[Target pointing data]
◆ ◆ ◆ ◆ ◆

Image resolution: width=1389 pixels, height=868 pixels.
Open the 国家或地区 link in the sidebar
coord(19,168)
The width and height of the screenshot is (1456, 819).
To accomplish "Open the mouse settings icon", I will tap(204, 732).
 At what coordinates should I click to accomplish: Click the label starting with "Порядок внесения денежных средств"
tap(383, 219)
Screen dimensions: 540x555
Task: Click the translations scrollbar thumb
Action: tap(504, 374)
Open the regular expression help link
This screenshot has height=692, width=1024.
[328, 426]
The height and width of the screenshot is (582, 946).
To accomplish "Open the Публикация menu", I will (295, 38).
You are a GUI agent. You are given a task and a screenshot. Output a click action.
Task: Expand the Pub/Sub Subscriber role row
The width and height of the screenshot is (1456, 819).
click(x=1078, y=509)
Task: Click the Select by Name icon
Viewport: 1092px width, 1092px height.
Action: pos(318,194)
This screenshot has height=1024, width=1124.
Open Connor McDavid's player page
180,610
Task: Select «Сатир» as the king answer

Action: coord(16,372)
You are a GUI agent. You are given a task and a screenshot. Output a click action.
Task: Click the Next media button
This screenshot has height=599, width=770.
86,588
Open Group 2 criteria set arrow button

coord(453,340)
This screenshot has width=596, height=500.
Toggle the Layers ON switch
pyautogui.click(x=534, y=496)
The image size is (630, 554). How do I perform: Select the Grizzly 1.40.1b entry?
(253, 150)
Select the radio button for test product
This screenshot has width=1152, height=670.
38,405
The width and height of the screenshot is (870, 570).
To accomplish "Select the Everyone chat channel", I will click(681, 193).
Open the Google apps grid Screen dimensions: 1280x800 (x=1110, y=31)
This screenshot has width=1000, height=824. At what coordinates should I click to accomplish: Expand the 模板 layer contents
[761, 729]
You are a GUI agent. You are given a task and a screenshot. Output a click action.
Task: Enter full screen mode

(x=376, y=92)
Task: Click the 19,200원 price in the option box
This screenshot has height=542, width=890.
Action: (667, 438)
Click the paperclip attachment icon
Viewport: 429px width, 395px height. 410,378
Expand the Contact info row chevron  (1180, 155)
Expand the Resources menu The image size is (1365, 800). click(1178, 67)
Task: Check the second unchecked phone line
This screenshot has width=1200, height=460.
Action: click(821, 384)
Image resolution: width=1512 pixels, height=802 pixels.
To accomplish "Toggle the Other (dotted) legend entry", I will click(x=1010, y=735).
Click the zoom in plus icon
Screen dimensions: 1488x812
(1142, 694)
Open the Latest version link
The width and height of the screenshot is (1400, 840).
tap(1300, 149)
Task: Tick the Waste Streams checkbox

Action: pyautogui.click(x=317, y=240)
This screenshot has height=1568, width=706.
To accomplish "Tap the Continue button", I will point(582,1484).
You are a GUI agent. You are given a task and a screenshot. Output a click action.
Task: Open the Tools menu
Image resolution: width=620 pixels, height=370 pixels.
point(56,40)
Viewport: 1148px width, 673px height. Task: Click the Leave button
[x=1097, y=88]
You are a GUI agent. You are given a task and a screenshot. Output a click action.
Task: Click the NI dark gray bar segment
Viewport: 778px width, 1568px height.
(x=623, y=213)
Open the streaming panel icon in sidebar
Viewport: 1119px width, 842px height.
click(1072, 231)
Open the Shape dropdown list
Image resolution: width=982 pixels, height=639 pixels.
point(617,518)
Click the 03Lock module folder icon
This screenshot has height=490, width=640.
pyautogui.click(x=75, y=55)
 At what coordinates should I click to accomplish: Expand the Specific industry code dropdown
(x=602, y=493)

◆ ◆ ◆ ◆ ◆

▶ [Aim of the exercise] Rename "Output a click action" to "Output a tap action" everywhere in the records. Leave everything else unchanged.

▶ [Response to this task]
Image resolution: width=1389 pixels, height=868 pixels.
Open the 国家或地区 link in the sidebar
coord(19,168)
The width and height of the screenshot is (1456, 819).
To accomplish "Open the mouse settings icon", I will tap(204, 732).
 At what coordinates should I click to accomplish: Click the label starting with "Порядок внесения денежных средств"
tap(383, 219)
Screen dimensions: 540x555
Task: Click the translations scrollbar thumb
Action: tap(504, 374)
Open the regular expression help link
This screenshot has height=692, width=1024.
[328, 426]
The height and width of the screenshot is (582, 946).
To accomplish "Open the Публикация menu", I will (295, 38).
You are a GUI agent. You are given a task and a screenshot. Output a tap action.
Task: Expand the Pub/Sub Subscriber role row
The width and height of the screenshot is (1456, 819).
click(x=1078, y=509)
Task: Click the Select by Name icon
Viewport: 1092px width, 1092px height.
Action: pos(318,194)
This screenshot has height=1024, width=1124.
Open Connor McDavid's player page
180,610
Task: Select «Сатир» as the king answer

Action: coord(16,372)
You are a GUI agent. You are given a task and a screenshot. Output a tap action.
Task: Click the Next media button
This screenshot has height=599, width=770.
86,588
Open Group 2 criteria set arrow button

coord(453,340)
This screenshot has width=596, height=500.
Toggle the Layers ON switch
pyautogui.click(x=534, y=496)
The image size is (630, 554). How do I perform: Select the Grizzly 1.40.1b entry?
(253, 150)
Select the radio button for test product
This screenshot has width=1152, height=670.
38,405
The width and height of the screenshot is (870, 570).
To accomplish "Select the Everyone chat channel", I will click(681, 193).
Open the Google apps grid Screen dimensions: 1280x800 (x=1110, y=31)
This screenshot has width=1000, height=824. At what coordinates should I click to accomplish: Expand the 模板 layer contents
[761, 729]
You are a GUI agent. You are given a task and a screenshot. Output a tap action.
Task: Enter full screen mode

(x=376, y=92)
Task: Click the 19,200원 price in the option box
This screenshot has height=542, width=890.
Action: (667, 438)
Click the paperclip attachment icon
Viewport: 429px width, 395px height. 410,378
Expand the Contact info row chevron  (1180, 155)
Expand the Resources menu The image size is (1365, 800). click(1178, 67)
Task: Check the second unchecked phone line
This screenshot has width=1200, height=460.
Action: click(821, 384)
Image resolution: width=1512 pixels, height=802 pixels.
To accomplish "Toggle the Other (dotted) legend entry", I will click(x=1010, y=735).
Click the zoom in plus icon
Screen dimensions: 1488x812
(1142, 694)
Open the Latest version link
The width and height of the screenshot is (1400, 840).
tap(1300, 149)
Task: Tick the Waste Streams checkbox

Action: pyautogui.click(x=317, y=240)
This screenshot has height=1568, width=706.
To accomplish "Tap the Continue button", I will point(582,1484).
You are a GUI agent. You are given a task and a screenshot. Output a tap action.
Task: Open the Tools menu
Image resolution: width=620 pixels, height=370 pixels.
point(56,40)
Viewport: 1148px width, 673px height. Task: Click the Leave button
[x=1097, y=88]
You are a GUI agent. You are given a task and a screenshot. Output a tap action.
Task: Click the NI dark gray bar segment
Viewport: 778px width, 1568px height.
(x=623, y=213)
Open the streaming panel icon in sidebar
Viewport: 1119px width, 842px height.
click(1072, 231)
Open the Shape dropdown list
Image resolution: width=982 pixels, height=639 pixels.
point(617,518)
Click the 03Lock module folder icon
This screenshot has height=490, width=640.
pyautogui.click(x=75, y=55)
 At what coordinates should I click to accomplish: Expand the Specific industry code dropdown
(x=602, y=493)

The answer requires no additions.